-------- Source passage --------
Also if you read carefully you will see that Antimagic Field sais that constructs ARE self supporfing, not that only self supporting constructs can enter the field.

happykj |
Why did you comment then?
to comment about the Antimagic field
The spell has no effect on golems and other constructs that “are imbued with magic during their creation process" and "are thereafter self-supporting"
what it means is two conditions
1- if a construct is imbued with magic
2- if a construct can thereafter self-supporting
so if it is imbued with magic, but can thereafter self-supporting, then antimagic field has no effect.
It doesn't mean, if a construct is imbued with magic, then it is self-supporting
Edited: took me a while to find this, here is some description in Ultimate Magic that might be related
Animated Objects
Not all constructs are built with the Craft Construct feat. Spells like animate objects allow a caster to temporarily animate an existing object. These constructs are in many ways weaker than manufactured constructs, as they are susceptible to dispelling and antimagic.A caster can use the animate objects spell to instantly create a temporary construct. A permanency spell cast upon an animated object makes the construct permanent; however, it can still be dispelled or suppressed by
antimagic. Craft Construct creates permanent animated objects not susceptible to dispelling and antimagic. The CR of a potential animated object depends on its size and abilities, as explained in the animated object entry on page 14 of the Bestiary

Pizza Lord |
The question is, what happens to your skin by RAW if you were under a transmutation effect like a Wild Shape or a polymorph?
A transmutation effect, at the time of casting skinsend should apply to the skin or be considered linked. If you are wild shaped or polymorphed then the skin will resemble that creature. If the duration of one of those effects ends or is dispelled at your body or your skin, then it should end in both places. Example, if you look like a dragon, your skin will look like a dragon. If you (your body) turns back into a troll, then the skin will assume the shape of a troll. Transmutations cast after the separation should only effect that aspect (the body or the skin, whichever the effect targets).
That should suffice for most common issues, but there's too many possible spells or effects to have a one-size-fits-all answer. For example, a GM could easily rule that having a spell that covers your skin in thorns will only be on the skin when it comes off and not also be on your (presumably skinless) body.
-------- Data extract --------
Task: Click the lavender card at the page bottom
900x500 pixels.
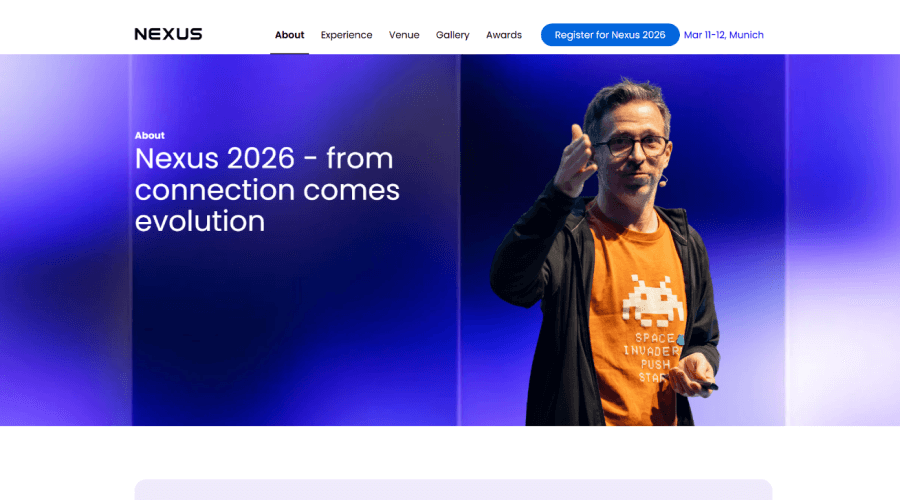Action: click(x=453, y=489)
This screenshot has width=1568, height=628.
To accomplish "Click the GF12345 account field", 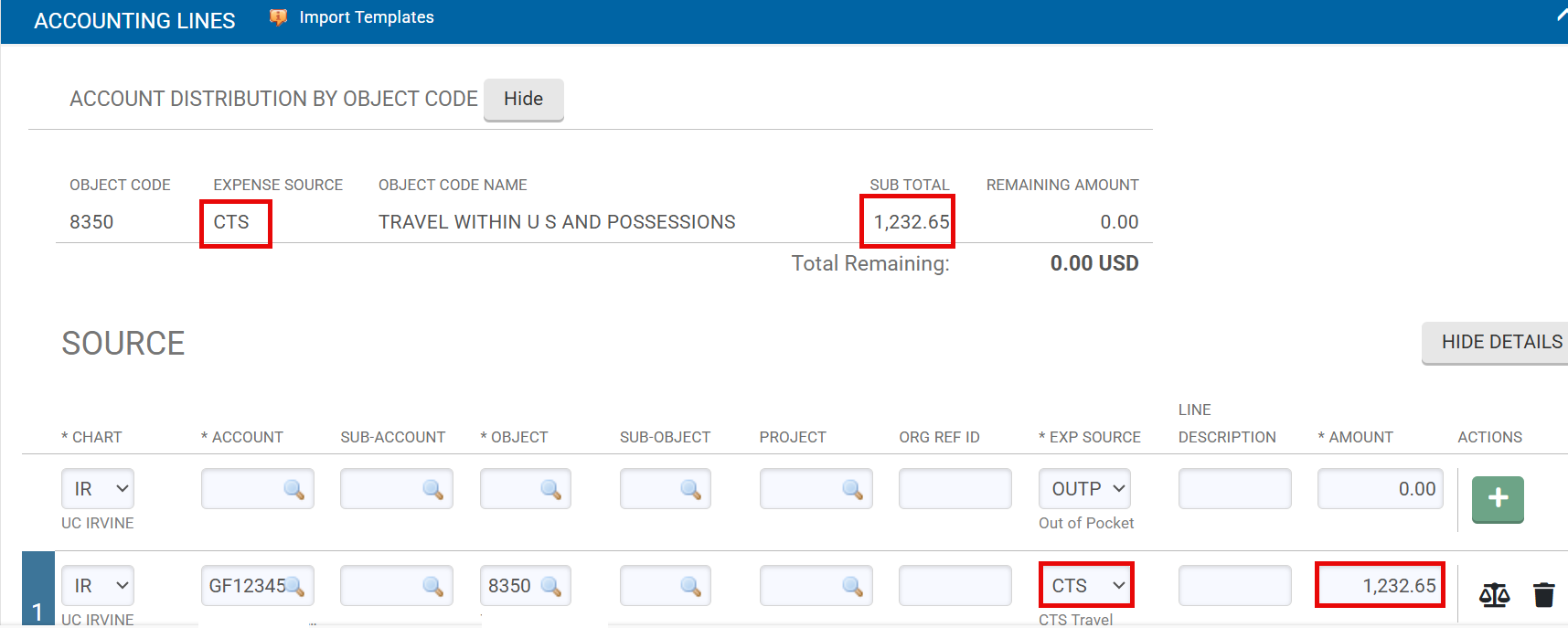I will tap(245, 586).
--------
Instruction A -
List every spell that the rules discussion names and either calls a spell or describes as being cast.
Instruction B -
Write a continuation of the rules discussion about skinsend and transmutation effects, beginning after its final sentence.
The lines have no role in this exercise.

Exercise answer A -
Antimagic Field, animate objects, permanency, skinsend

Exercise answer B -
Other effects, like abjurations or Enchantments probably would not go with your skin. You could probably cast them later while inside your skin, assuming they apply to constructs or creatures with no Con.
If my reasoning is all correct, by a RAW standpoint, an Extended Skinsend could be used to.. extend.. the duration of any polymorph effect to 2 hours/level with the added benefits of becoming a construct but with the drawback of having 3 strength.
It will only extend the duration of the skinsend spell. It will not extend any other spells (unless you cast then as extended spells). Let's say you are polymorphed 1hr/level (CL 20) and you have 5 rounds left. You can't just cast extended skinsend and suddenly bump extend polymorph's duration to be be 2 hrs/level, or even only adding the extra 20 hours to it, or even doubling the remaining 5 rounds to 10. It doesn't work that way.
i would like to know how spells like Trueseeing or Cat's grace, etc. Would work when used with skinsend.
Cat's Grace is a transmutation spell. If it was on you, then I would say your skin would have the enhanced Dex (until the duration expires). Trueseeing is divination and, despite rubbing ointment on the eyes, it likely is mental and goes with the caster.
Or what if something like Ice body or Iron body that seem to imply you dont have skin anymore.
Spells are written with the assumption that the PC will be humanoid, have two arms and legs, have skin, have blood, be able to see, hear, speak and basically have the facilities or faculties of a normal PC race. Certainly, there are some exception, some PCs might have wings or tails, or other qualities, but the spells are written from a common standpoint.
If a caster doesn't have blood, spells that affect blood won't work. If they don't have hands, spells that turn hands into claws or grow claws won't work.
If the caster has a spell that makes their flesh basically 'not-flesh', like meld into stone, treeshape, or statue, gaseous form or wild shape that turns them into a fire elemental, then skinsend won't work. That's not to say they can't be cast or used afterwards when you're in the skin construct to give it those properties or effects.
Interestingly Skinsend seem to even work inside an Antimagic Field by the spell's descriotion: "The spell has no effect on golems and other constructs that are imbued with magic during their creation process and are thereafter self-supporting."
happykj is correct. Antimagic will suspend this spell. The golem and construct exception you pointed out (and which he replied to correctly) is meant to apply to crafted or constructed or otherwise permanently functioning creatures. Just like an animated object (meaning one animated by the spell) will be suppressed and turn back to a normal object, in this case, your skin will stop being animated. You could return to your real body or end the spell. Basically, a good rule of thumb is that any spell effect that has a duration (up to and including 'permanent'), will be affected by antimagic field and suppresed. Constructs don't typically have durations nor can they be disrupted or affected by things like dispel magic (unless it's a specific creature or construct).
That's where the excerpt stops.